About a month later, my dad was walking on the sidewalk near the school and a little boy ran up to him. Grabbing hold of the chain-link fence, the boy yelled, “Hey! I know you! You was one of those WISE GUYS!”
Wise Guys. I like that. The Wise Guys. They were probably not kings. What kind of a king could just up and leave his kingdom? The Bible does not say that they are kings, but we seem to have assumed that they were royalty because they give such profoundly wealthy gifts. Gold. Frankincense. Myrrh. Gifts FOR a king. Treasures for the Son of God.
The Bible does not say much about these men except that they were wise and that they came from the East. They were wise because they sought out the Christ child and they found him. They were wise because they recognized Jesus before anybody else did. It took most of the disciples until after the resurrection to begin to get it! Peter understood who Jesus was after walking around with him for about a year and a half. Most people never understood who Jesus really was. But the Wise Guys got it. They really got it. They must have been truly awake, watching and waiting. They seemed to know what they were looking for.
When JD and I go on road trips, we occasionally get lost. I will suggest that we ask for directions, but JD will usually refuse until I insist. I will needle him until he finally pulls into a gas station with a sigh, as if to ask for directions is to give up. Why is it that most men don’t like to ask for directions?
My folks got a GPS system for Christmas. They call it Gertrude. She speaks in a British accent and calls the highway the moterway. My folks will never be lost again, but I find her presence kind of confining. There is no wandering with Gertrude on your back. There is no getting lost, no asking for help, no searching for the destination. She maps it all out for you.

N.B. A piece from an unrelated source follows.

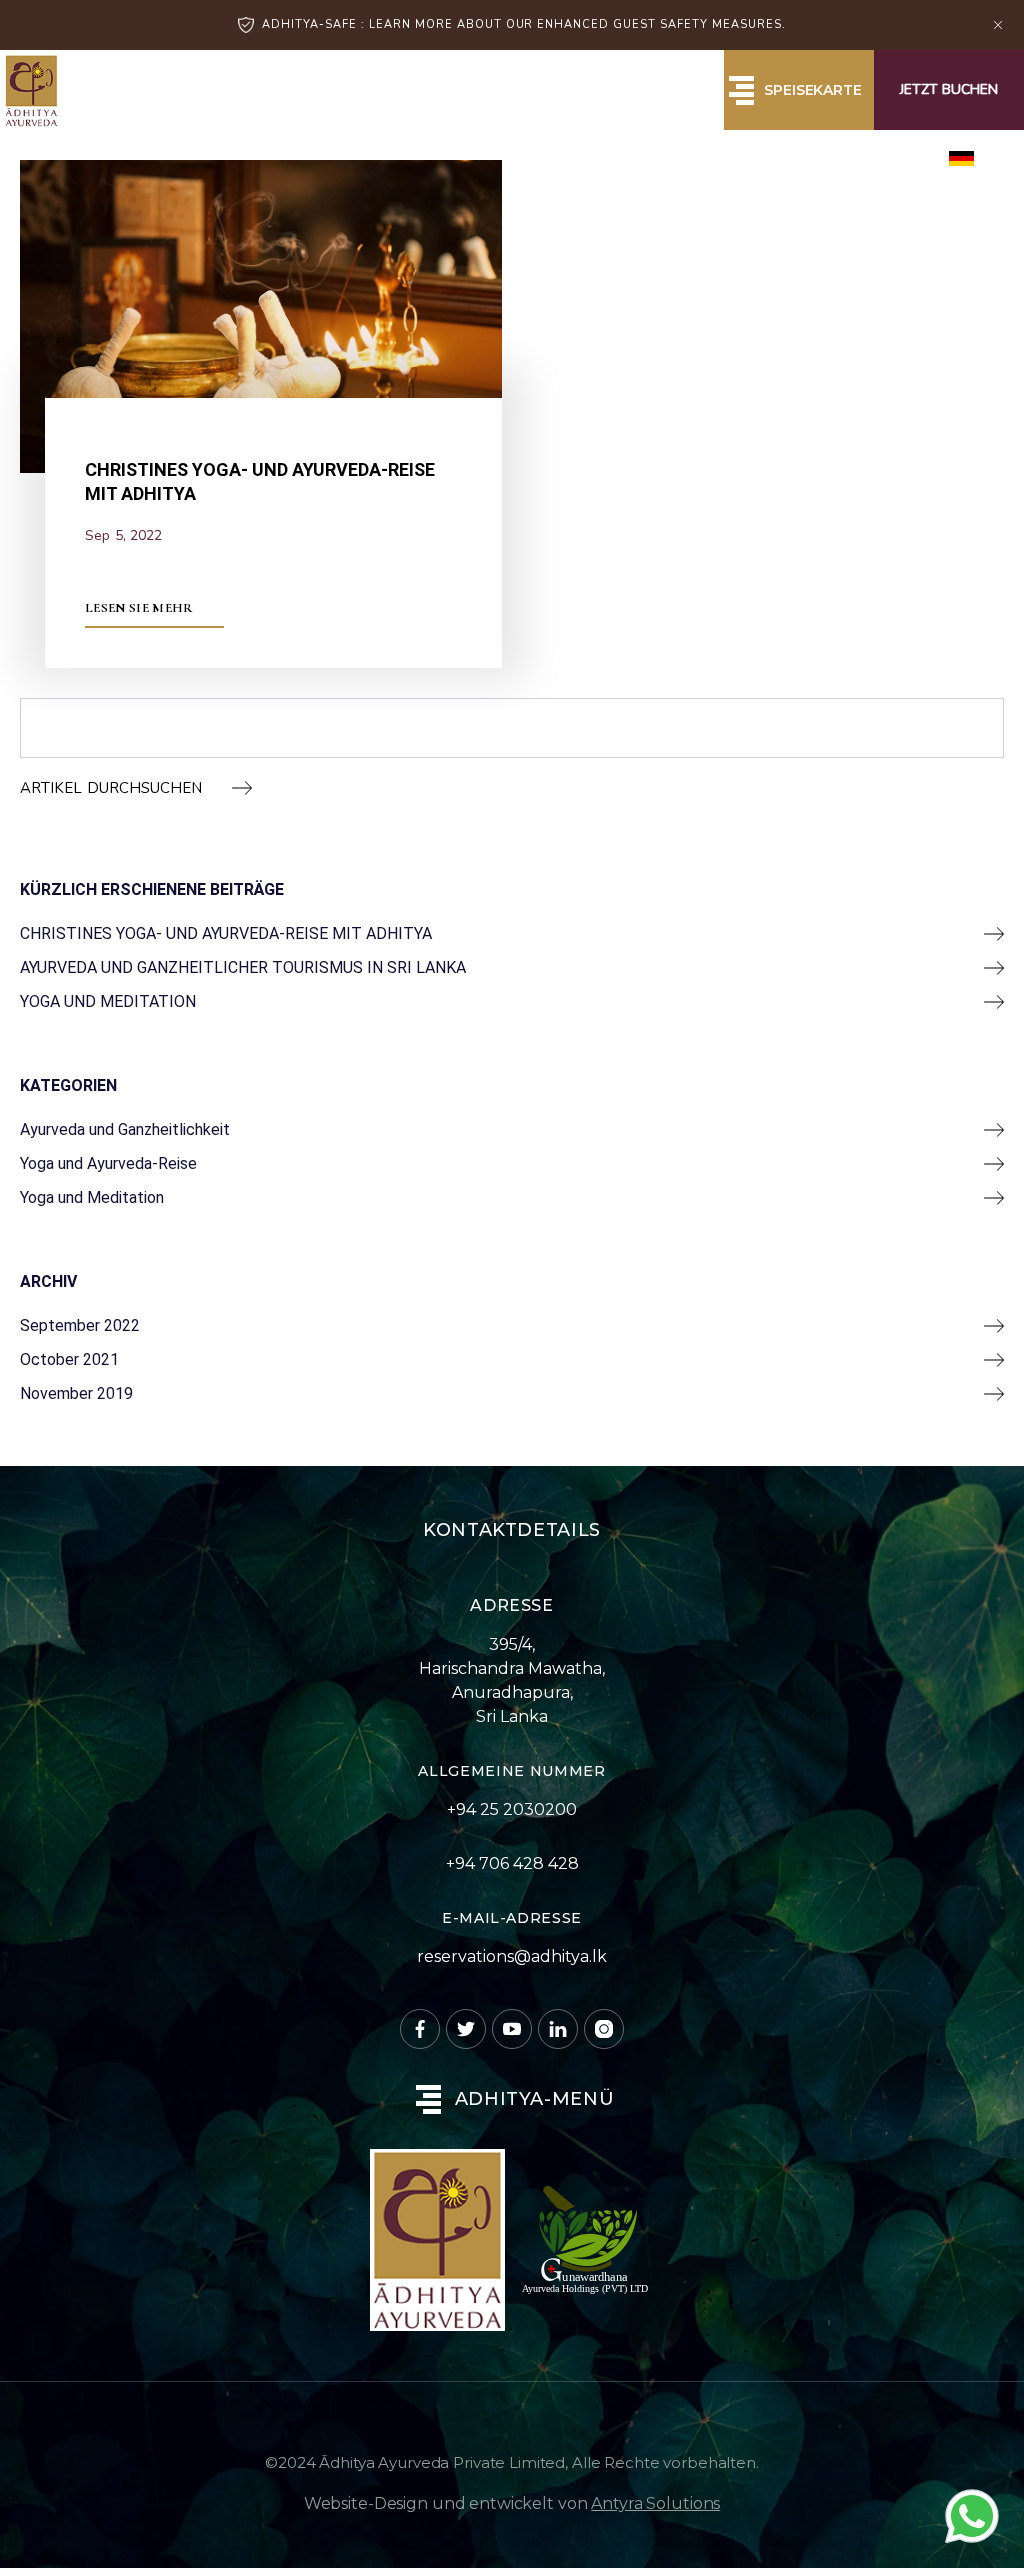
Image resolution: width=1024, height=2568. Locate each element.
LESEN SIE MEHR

Most of us like to map out our lives. We want to know exactly where we will be in five years, ten years. We plan our careers and plan for retirement, we map out our children’s education and how we are going to pay for it. We make New Year's resolutions and five year plans. And there is no room for wandering. There is no room for God to guide us because we have already made up our minds. When we come to a fork in the road, we are told which way to go. Our minds are already made up.
I think that those Wise Guys wandered. That was part of their wisdom. They did not have everything planned out. They were willing to take off on the spur of the moment, travel in the dark to follow the light of a distant star. We know that they must have felt lost, for they go to King Herod to ask for directions!

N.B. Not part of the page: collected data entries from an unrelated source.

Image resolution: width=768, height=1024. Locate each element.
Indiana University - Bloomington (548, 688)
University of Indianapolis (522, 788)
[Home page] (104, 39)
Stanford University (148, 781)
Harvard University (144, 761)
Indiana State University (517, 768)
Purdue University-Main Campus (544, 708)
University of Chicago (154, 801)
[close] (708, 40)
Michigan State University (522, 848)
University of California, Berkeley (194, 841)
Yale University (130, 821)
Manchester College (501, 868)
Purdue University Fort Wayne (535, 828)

I’m not saying that New Year’s resolutions are bad, but don’t plan your life so tightly that there is no room for God. You can lead a smooth life on a strict plan, but if you want to lead a life of meaning, you must be willing to wander around in the dark for awhile. Following God is not always a straight shot. Even Jesus did not always know what was going to happen next. On the cross, he wondered if God had abandoned him. But he was willing to follow God’s surprising curves rather than map out his own life. From a worldly perspective, Jesus’ life was a complete failure. Only God could know that his resurrection would change the world. Only God could take an unknown Jesus peasant and alter human consciousness with that one life freely given.
On the way home from the holidays, I sat next to a pilot on the airplane. He loves his job. He says that when he gets busy and distracted my the details of daily life, he goes up in an airplane. He sees the most beautiful sunsets. He looks down from the heavens and marvels at how small we humans are. And everything seems to fall into perspective.
Maybe we should make a different kind of New Year’s resolution in 2009. Maybe we should aim to be Wise, like those Wise Guys. To watch, to wait, and to wander in search of the Christ.